Give each line of the items below as a Markdown table with the columns Row and Line, omitting blank lines. Leave the pictures out of the answer.

═════ THE INPUT

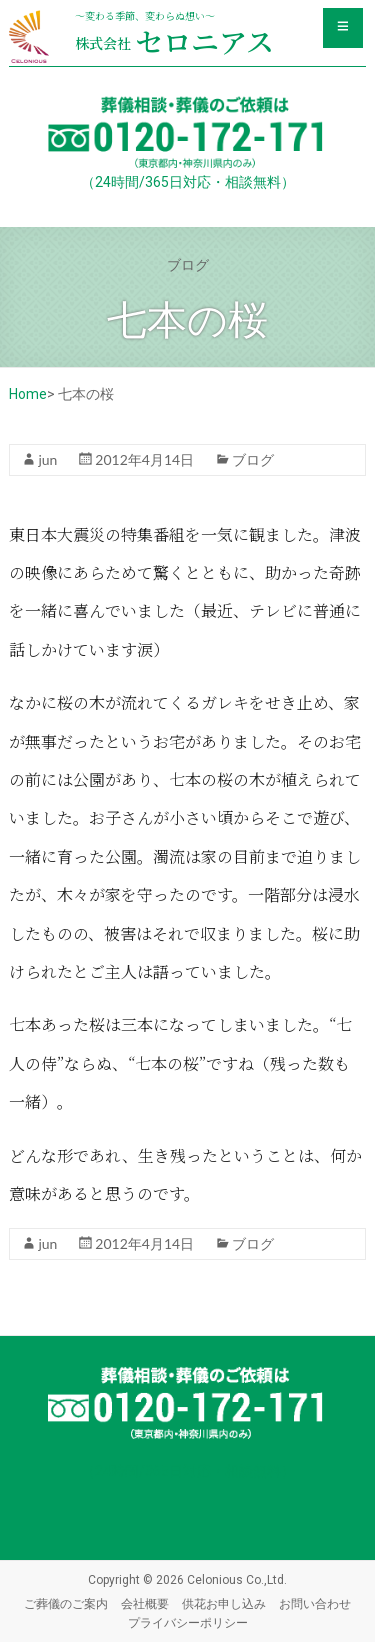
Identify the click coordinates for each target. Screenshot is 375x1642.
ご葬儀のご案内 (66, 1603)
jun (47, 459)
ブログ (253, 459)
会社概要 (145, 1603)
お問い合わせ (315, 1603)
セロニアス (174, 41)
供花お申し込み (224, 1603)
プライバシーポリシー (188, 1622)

══════════

→ TASK ANSWER
| Row | Line |
|---|---|
| 1 | Identify the click coordinates for each target. Screenshot is 375x1642. |
| 2 | ご葬儀のご案内 (66, 1603) |
| 3 | jun (47, 459) |
| 4 | ブログ (253, 459) |
| 5 | 会社概要 (145, 1603) |
| 6 | お問い合わせ (315, 1603) |
| 7 | セロニアス (174, 41) |
| 8 | 供花お申し込み (224, 1603) |
| 9 | プライバシーポリシー (188, 1622) |